Légende image, Le pape François (centre) regarde le cardinal de la RD Congo Laurent Monsengwo Pasinya (droite) flanqué du cardinal américain Sean Patrick O'Malley, alors qu'il arrive pour participer avec les cardinaux et les évêques au consistoire papal avant les nominations des nouveaux cardinaux, au Vatican le 13 février 2015.

L’une des figures emblématiques de cette influence est le Cardinal Laurent Monsengwo Pasinya, décédé en 2021.

De nombreux Congolais se souviennent de lui comme d'un champion des droits humains et d'un critique acharné des différents gouvernements post-indépendance depuis 1960.

Les résultats des combats de Laurent Monsengwo Pasinya ont commencé à se faire sentir sous le régime de l'ancien président Mobutu Sese Seko dans les années 1990.

La même année, il initie un mémorandum demandant plus de libertés au maréchal Mobutu, qui était au pouvoir depuis 30 ans sous un régime monopartite.

À ce titre, il est considéré par une partie des congolais comme celui qui a poussé le pays vers ses premiers pas démocratiques.

Après Mobutu, le cardinal se montre critique face au pouvoir de Joseph Kabila.

En janvier 2018, Laurent Monsengwo, alors archevêque de Kinshasa, a marqué les esprits avec sa célèbre phrase adressée aux autorités de l'époque au lendemain de la brutale répression policière de la marche du 31 décembre 2017 : "Que les médiocres dégagent !"

Un agenda papal chargé

Le Pape a prévu des rencontres avec différentes parties prenantes, y compris les autorités gouvernementales et les leaders religieux, ce qui peut renforcer le rôle de l'Église en tant qu'acteur de la paix et de la justice sociale.

Il rencontre le président Tshisekedi au palais de la nation le 31 janvier avant la grande messe tant attendue du 1er février à l’aéroport de Ndolo où un espace de 85 000 m² a été aménagé pour recevoir les 2 millions de personnes attendues selon des sources officielles.
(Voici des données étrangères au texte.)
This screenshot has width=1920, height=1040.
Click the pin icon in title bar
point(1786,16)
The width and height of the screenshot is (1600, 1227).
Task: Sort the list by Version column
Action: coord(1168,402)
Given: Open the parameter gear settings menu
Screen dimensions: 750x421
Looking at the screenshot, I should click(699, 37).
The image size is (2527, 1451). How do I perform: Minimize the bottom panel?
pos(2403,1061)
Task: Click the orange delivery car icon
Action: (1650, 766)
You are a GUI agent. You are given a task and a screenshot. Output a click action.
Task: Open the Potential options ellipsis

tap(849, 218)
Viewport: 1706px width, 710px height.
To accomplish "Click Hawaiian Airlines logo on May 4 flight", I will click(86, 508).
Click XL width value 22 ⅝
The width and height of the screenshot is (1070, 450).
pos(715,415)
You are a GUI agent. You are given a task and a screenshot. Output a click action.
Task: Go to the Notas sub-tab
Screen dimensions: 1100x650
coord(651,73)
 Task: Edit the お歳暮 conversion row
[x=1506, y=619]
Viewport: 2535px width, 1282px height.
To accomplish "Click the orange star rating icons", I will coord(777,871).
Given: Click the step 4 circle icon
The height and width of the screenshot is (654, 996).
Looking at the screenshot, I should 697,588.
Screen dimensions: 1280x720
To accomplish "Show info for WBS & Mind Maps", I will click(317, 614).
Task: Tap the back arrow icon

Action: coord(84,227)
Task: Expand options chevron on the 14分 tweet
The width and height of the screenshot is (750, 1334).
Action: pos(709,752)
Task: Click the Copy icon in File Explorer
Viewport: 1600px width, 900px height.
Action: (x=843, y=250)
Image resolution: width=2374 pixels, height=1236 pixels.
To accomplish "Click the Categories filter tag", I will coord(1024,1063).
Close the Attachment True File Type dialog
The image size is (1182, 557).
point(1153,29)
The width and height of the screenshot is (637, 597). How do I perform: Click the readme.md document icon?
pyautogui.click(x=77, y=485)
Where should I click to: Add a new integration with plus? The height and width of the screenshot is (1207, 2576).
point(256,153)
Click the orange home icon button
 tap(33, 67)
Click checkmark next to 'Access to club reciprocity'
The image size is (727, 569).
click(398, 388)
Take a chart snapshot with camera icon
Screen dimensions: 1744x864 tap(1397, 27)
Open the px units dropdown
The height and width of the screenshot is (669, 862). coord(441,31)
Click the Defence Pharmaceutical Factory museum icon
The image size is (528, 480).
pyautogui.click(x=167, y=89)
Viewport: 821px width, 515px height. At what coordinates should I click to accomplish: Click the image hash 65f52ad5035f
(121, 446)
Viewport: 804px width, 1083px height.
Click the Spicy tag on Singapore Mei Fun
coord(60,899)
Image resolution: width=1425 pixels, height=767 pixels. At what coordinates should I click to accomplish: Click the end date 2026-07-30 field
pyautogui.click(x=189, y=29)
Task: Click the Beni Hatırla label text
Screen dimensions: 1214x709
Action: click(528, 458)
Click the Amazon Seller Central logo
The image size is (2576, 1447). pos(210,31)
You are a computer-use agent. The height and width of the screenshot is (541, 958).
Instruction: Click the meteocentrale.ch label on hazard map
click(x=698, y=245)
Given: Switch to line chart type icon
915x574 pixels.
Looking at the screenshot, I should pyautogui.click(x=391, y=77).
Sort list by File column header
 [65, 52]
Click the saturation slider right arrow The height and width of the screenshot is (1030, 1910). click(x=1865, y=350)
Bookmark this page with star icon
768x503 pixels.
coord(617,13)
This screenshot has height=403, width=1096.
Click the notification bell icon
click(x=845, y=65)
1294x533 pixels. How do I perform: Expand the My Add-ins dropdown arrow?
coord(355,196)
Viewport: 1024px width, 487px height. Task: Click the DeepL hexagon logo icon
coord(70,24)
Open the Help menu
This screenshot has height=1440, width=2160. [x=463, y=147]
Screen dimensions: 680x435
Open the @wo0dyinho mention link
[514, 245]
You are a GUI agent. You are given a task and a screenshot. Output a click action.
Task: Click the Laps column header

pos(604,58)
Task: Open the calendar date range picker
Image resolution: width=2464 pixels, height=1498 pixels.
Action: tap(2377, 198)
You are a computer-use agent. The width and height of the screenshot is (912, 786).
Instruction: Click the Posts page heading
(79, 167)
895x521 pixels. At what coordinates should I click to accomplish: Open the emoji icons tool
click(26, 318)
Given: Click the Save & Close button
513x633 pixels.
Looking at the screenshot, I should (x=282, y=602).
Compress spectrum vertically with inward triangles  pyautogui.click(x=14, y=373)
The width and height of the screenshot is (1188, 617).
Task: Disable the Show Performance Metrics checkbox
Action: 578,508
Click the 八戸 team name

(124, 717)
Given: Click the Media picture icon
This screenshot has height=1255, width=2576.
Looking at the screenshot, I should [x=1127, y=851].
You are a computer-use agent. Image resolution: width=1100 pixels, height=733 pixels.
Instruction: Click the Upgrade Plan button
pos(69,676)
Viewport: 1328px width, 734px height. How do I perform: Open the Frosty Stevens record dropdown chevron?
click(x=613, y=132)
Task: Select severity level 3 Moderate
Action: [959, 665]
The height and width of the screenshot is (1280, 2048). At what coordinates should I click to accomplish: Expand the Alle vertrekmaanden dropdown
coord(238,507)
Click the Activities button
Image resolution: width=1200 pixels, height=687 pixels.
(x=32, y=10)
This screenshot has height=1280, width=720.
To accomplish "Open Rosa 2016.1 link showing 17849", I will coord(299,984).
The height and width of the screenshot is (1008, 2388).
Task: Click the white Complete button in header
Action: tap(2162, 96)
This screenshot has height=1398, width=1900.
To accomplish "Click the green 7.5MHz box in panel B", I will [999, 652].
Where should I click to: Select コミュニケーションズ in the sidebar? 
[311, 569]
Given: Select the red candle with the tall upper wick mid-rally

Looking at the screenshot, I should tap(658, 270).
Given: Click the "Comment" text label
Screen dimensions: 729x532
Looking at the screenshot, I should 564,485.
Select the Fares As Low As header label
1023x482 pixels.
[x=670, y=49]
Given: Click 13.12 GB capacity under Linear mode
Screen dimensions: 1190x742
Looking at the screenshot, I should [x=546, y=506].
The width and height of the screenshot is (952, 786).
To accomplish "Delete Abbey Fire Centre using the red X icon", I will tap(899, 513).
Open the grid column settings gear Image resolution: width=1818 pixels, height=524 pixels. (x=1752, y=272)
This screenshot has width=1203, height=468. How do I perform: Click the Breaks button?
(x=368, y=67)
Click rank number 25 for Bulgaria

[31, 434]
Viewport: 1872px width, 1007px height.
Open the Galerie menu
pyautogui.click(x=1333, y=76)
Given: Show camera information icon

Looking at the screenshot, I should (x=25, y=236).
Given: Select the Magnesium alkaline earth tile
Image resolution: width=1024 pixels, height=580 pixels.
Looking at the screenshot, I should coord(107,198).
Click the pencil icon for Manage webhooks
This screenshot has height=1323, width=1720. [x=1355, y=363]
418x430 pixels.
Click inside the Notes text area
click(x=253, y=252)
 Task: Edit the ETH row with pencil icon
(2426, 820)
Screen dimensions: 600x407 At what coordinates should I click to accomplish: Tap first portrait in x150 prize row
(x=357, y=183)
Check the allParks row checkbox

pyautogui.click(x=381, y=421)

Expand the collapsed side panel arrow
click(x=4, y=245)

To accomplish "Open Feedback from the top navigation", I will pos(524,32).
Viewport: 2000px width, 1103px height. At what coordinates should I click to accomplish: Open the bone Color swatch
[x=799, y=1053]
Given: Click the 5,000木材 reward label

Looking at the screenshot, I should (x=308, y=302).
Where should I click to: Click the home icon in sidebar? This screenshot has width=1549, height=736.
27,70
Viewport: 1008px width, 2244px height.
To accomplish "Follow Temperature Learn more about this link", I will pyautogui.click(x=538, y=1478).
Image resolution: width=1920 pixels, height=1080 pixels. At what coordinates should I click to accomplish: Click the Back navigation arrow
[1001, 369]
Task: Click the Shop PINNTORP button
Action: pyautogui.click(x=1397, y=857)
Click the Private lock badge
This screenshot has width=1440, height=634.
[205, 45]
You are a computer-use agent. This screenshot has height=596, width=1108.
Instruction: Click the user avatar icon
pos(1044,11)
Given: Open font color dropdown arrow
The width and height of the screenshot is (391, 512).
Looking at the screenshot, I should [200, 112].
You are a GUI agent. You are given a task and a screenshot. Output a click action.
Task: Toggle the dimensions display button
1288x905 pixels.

Des ouvriers montent une scène

Crédit photo, GUERCHOM NDEBO

Légende image, Des ouvriers font des préparatifs avant la visite du pape François en République démocratique du Congo, à l'aéroport de Ndolo à Kinshasa, le 30 janvier 2023.

Même si son voyage à Goma au Nord-kivu, initialement prévu lors de sa visite avortée de juillet, a été annulé pour des raisons de sécurité, les représentants des victimes du conflit, des réfugiés et des déplacés internes iront à la rencontre du Pape pour recueillir son message de solidarité, dans l’espoir que son appel pour l’arrêt du conflit à l’Est du pays soit entendu.

Le vendredi, il rencontre les évêques de la Conférence épiscopale du Congo (Cenco), présidée par l’archevêque de Kisangani, Mgr Marcel Utembi Tapa.

Après la RDC, le Pape François se rendra le 3 février à Juba en Soudan du Sud.